For someone building dashboards and value-edge boards like you have been, it is a classic case of variance correcting over time.

Analytical Evidence Suggests Regression to Mean

Liverpool’s recent uptick, clean sheets from set plays against Brighton and Sunderland, improved aerial duel win rates, suggests improvement rooted in probability rather than panic. Analysts inside the club reportedly tracked shot-quality metrics showing opponents scoring from low-probability headers.

Slot’s comments reflect that calm approach. Rather than scapegoating Briggs, he framed the issue as variance and patience. That stance aligns with Liverpool’s recruitment and tactical philosophy under sporting director Richard Hughes: evidence-led decisions, minimal emotional swings.

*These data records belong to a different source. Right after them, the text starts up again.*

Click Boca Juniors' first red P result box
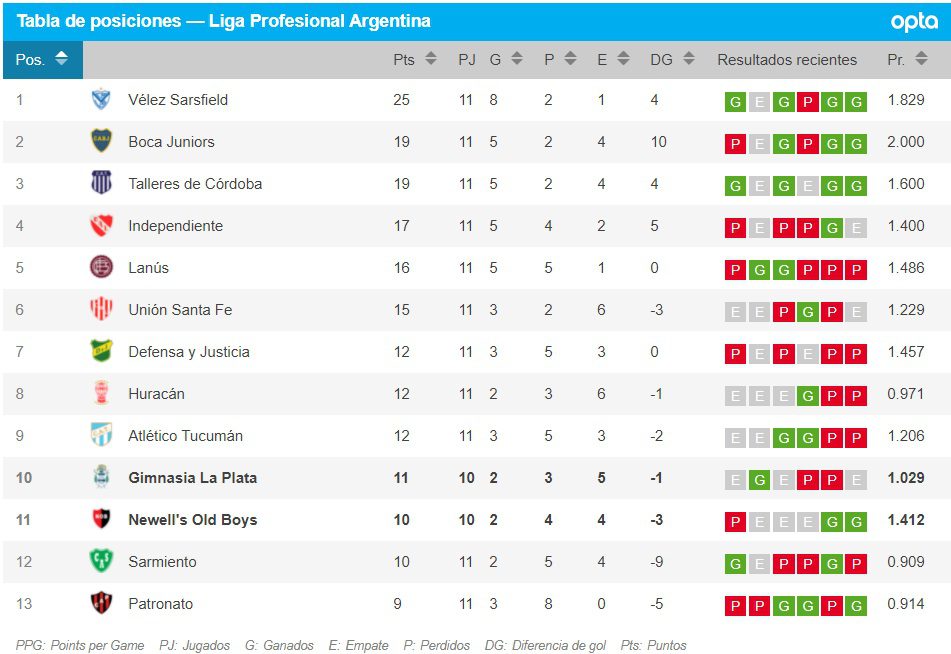Viewport: 951px width, 654px height. click(x=735, y=143)
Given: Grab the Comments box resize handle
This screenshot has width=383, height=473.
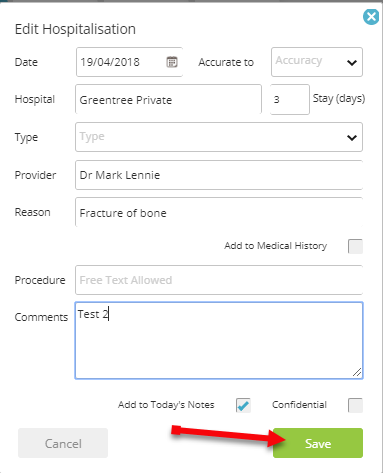Looking at the screenshot, I should click(357, 372).
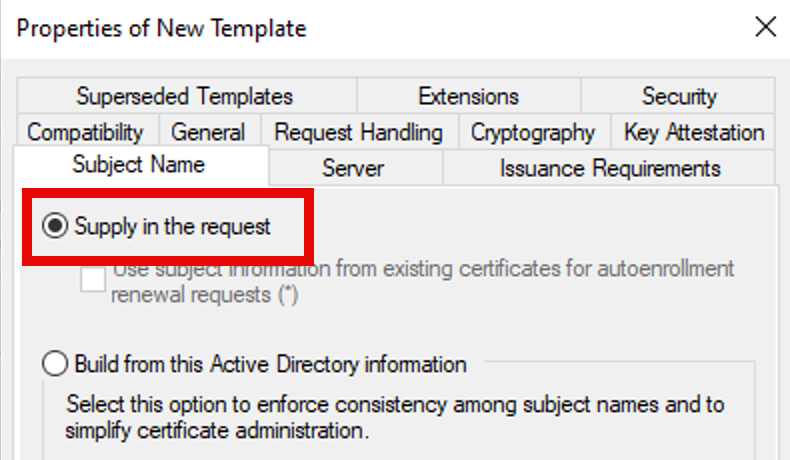This screenshot has height=460, width=790.
Task: Tick the autoenrollment renewal requests checkbox
Action: pyautogui.click(x=93, y=281)
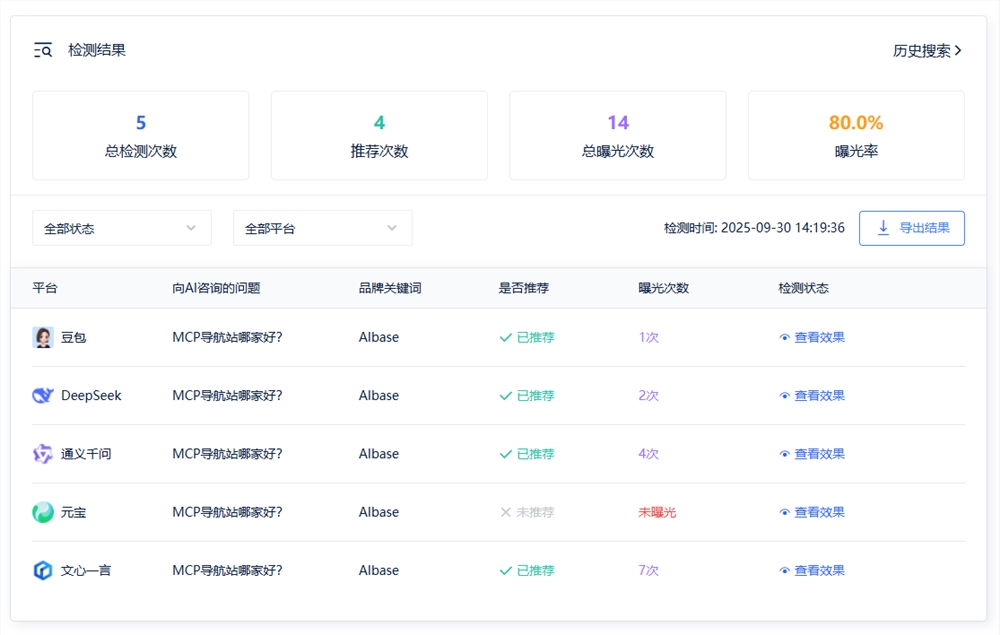Click the 是否推荐 column header

[524, 288]
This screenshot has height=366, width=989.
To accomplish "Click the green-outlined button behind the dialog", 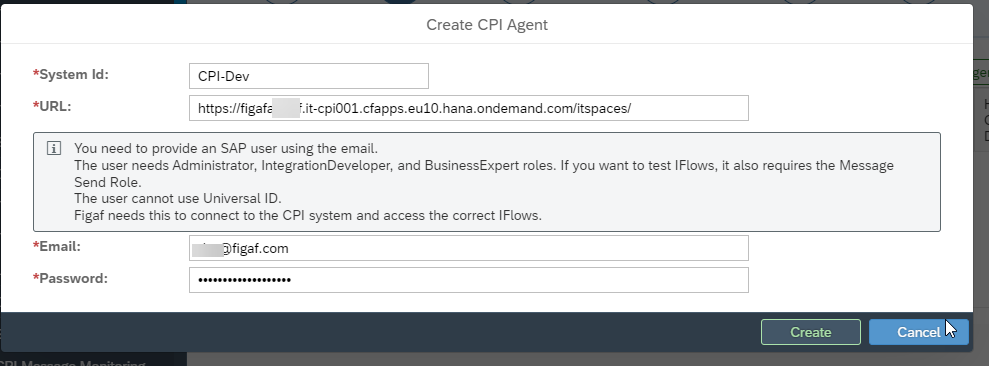I will (x=981, y=73).
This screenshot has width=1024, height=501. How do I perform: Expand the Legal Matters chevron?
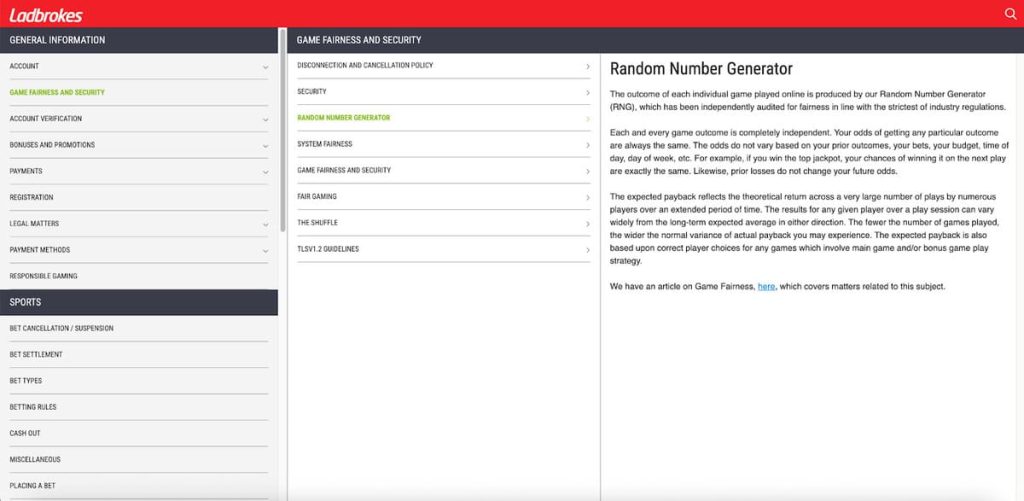tap(265, 224)
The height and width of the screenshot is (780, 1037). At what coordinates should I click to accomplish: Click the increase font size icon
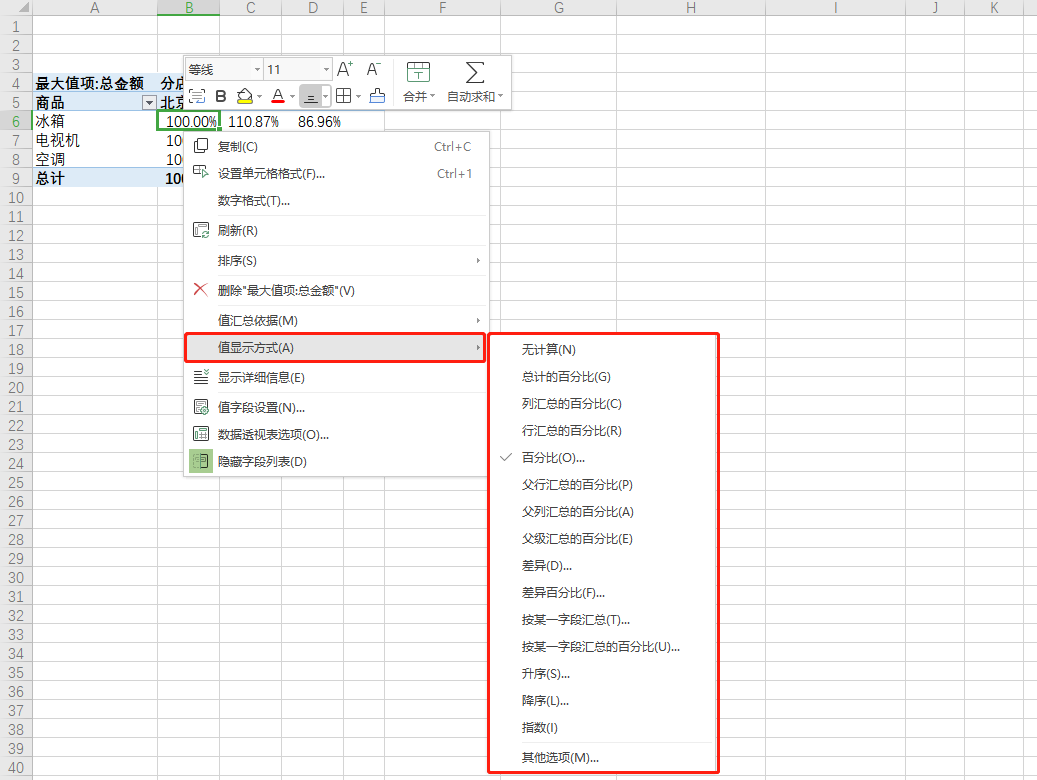click(x=344, y=69)
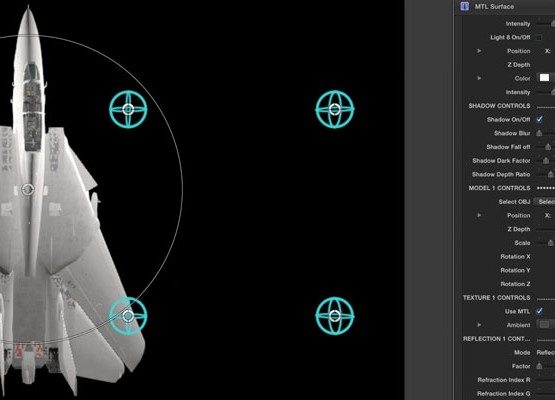555x400 pixels.
Task: Click the Shadow Blur slider handle
Action: 539,133

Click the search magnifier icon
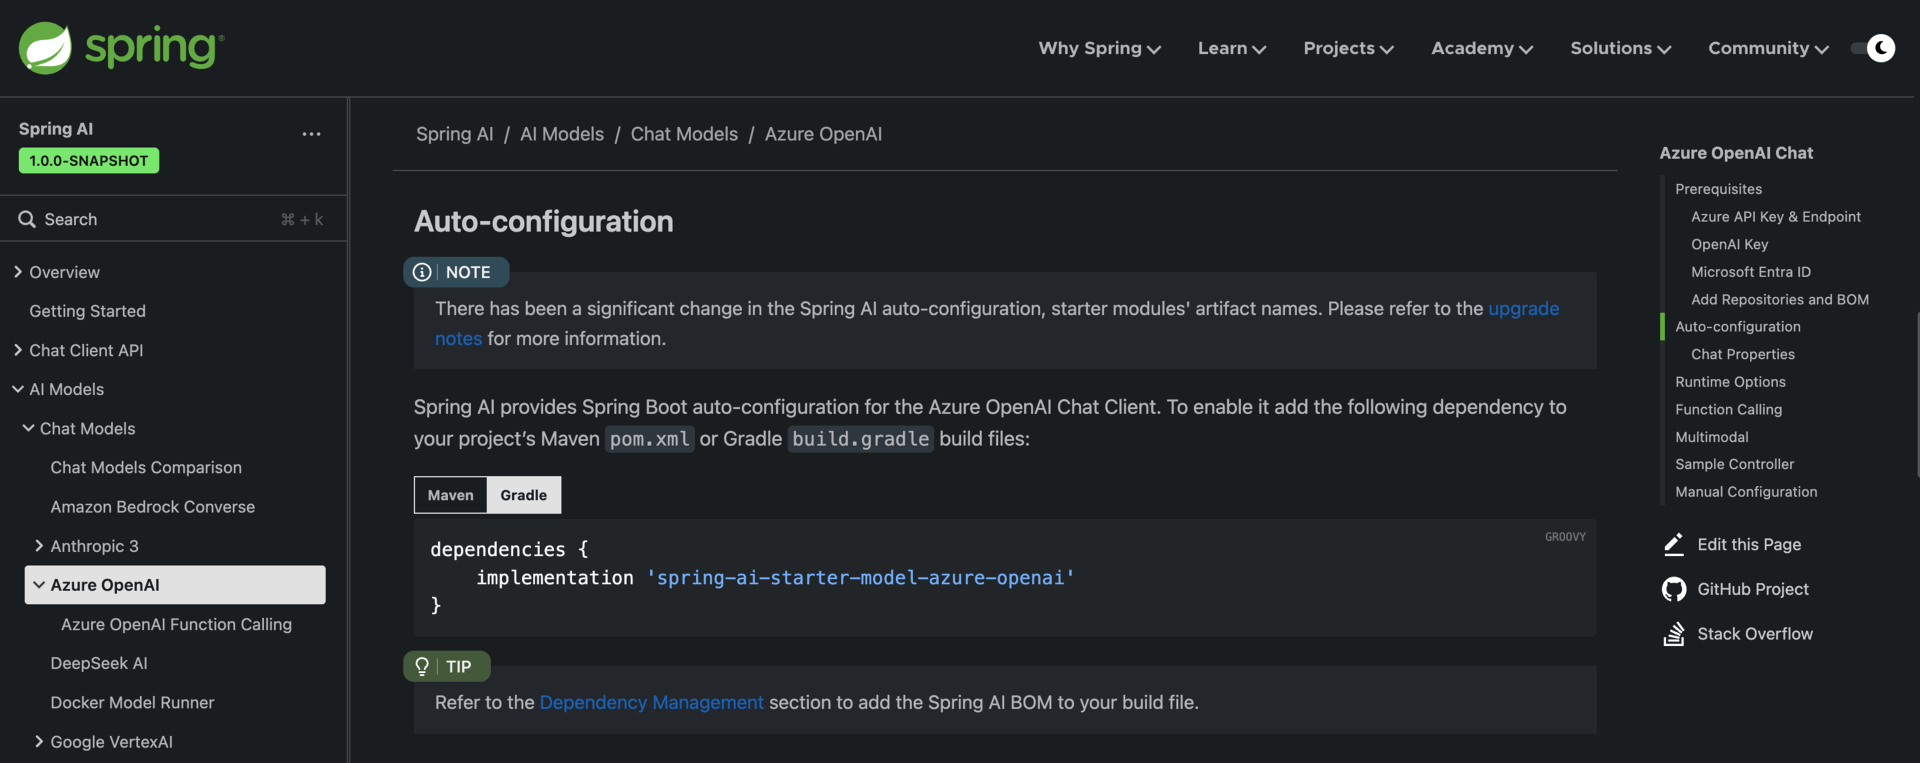coord(27,219)
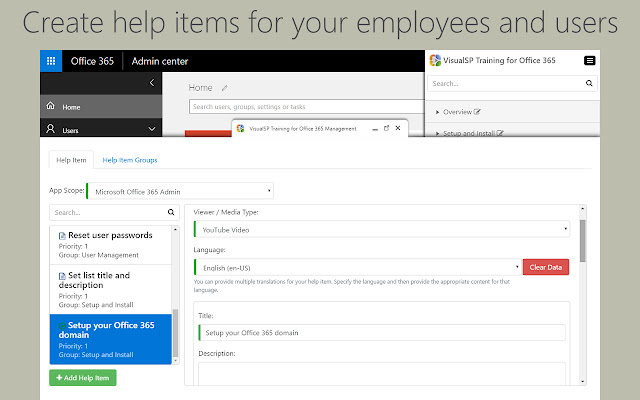Screen dimensions: 640x400
Task: Click the search icon above help item list
Action: [x=171, y=212]
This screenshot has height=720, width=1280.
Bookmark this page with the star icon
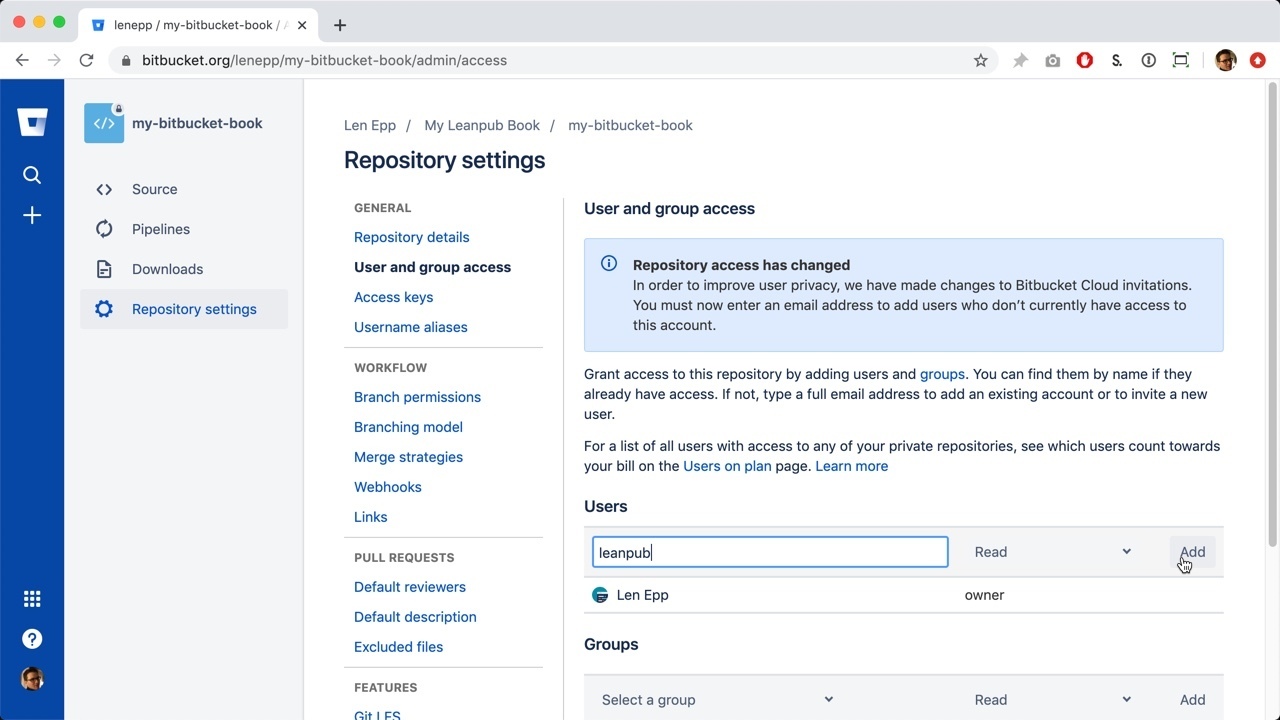pyautogui.click(x=981, y=60)
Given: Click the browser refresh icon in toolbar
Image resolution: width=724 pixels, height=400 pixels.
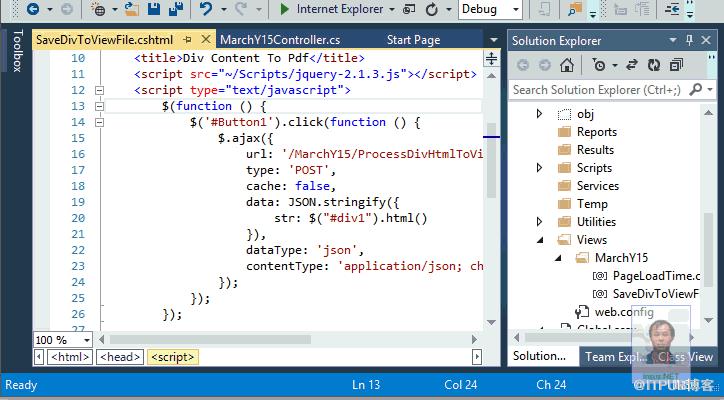Looking at the screenshot, I should pyautogui.click(x=431, y=9).
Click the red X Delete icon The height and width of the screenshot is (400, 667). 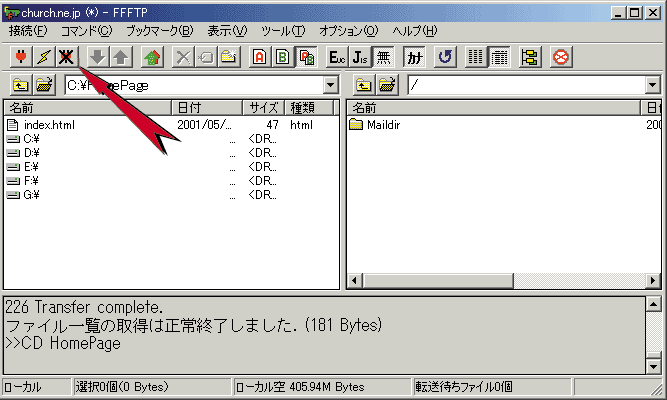point(182,57)
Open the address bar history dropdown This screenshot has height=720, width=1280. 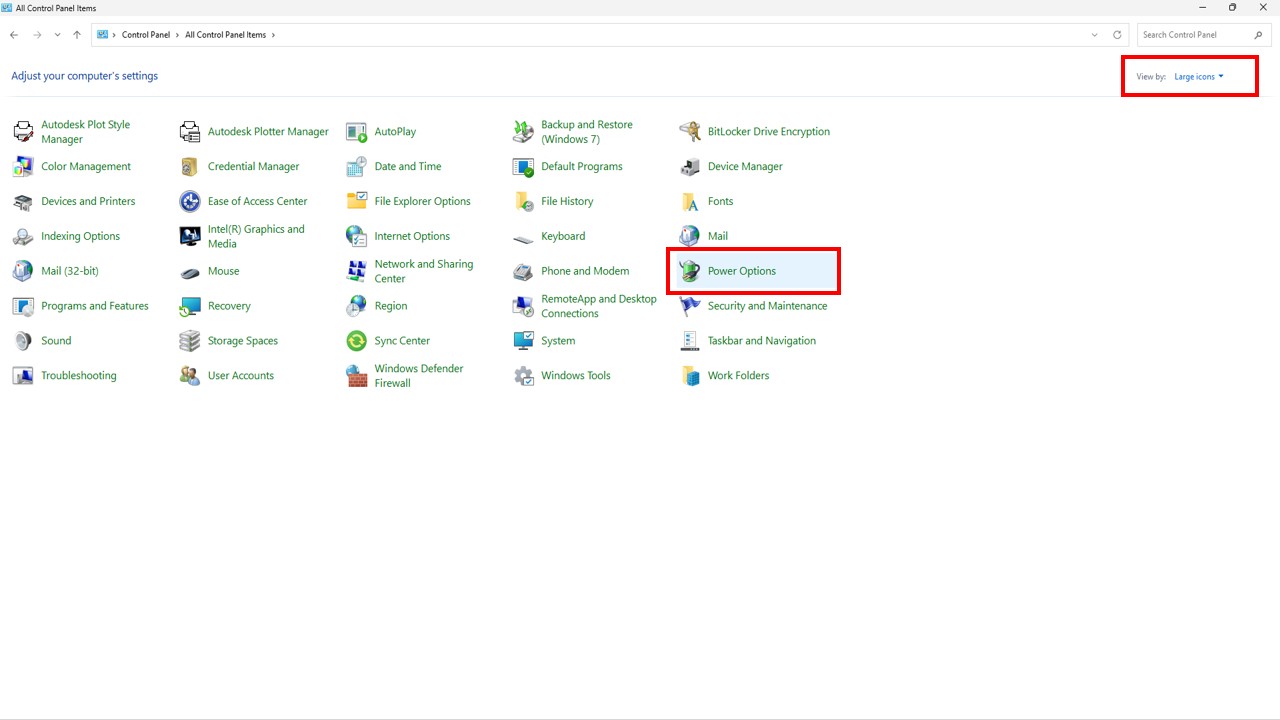(x=1095, y=35)
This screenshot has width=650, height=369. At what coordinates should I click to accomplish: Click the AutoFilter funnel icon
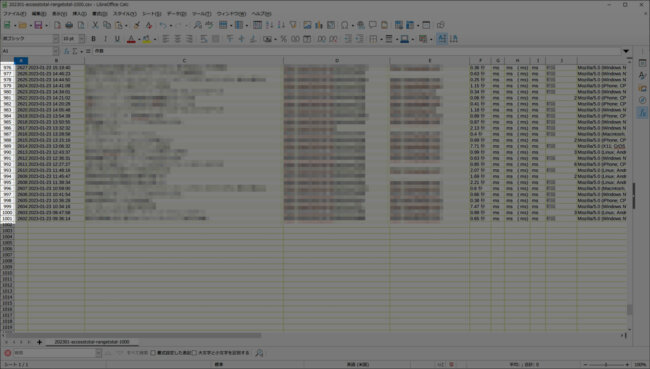tap(293, 25)
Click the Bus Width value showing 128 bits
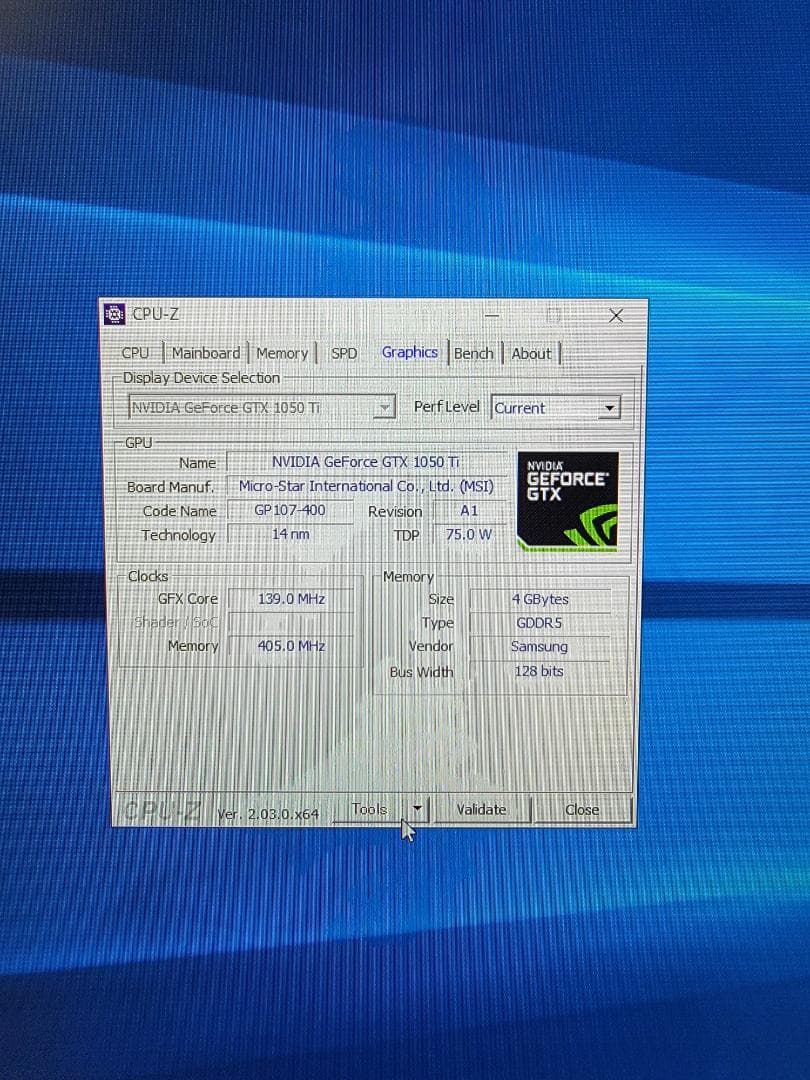810x1080 pixels. (x=540, y=671)
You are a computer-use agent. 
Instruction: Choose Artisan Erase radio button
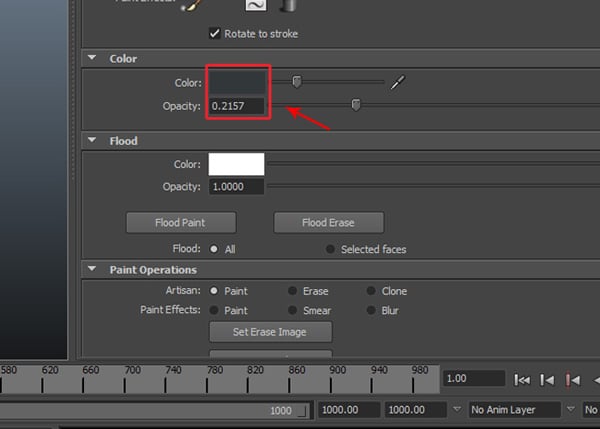[292, 291]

Liverpool’s Marginal Gains Still Matter

Liverpool’s improvements here could be decisive. With Arne Slot balancing squad rotation, pressing intensity and attacking fluidity, every extra goal from a corner—or prevented from one—adds points. For a side chasing consistency after last season’s title high, that matters.

Slot’s defence of Briggs is therefore not sentiment; it is strategy. Accountability sits with the manager, trust remains with the staff, and process continues. Liverpool’s story this season has always been about evolution, not upheaval.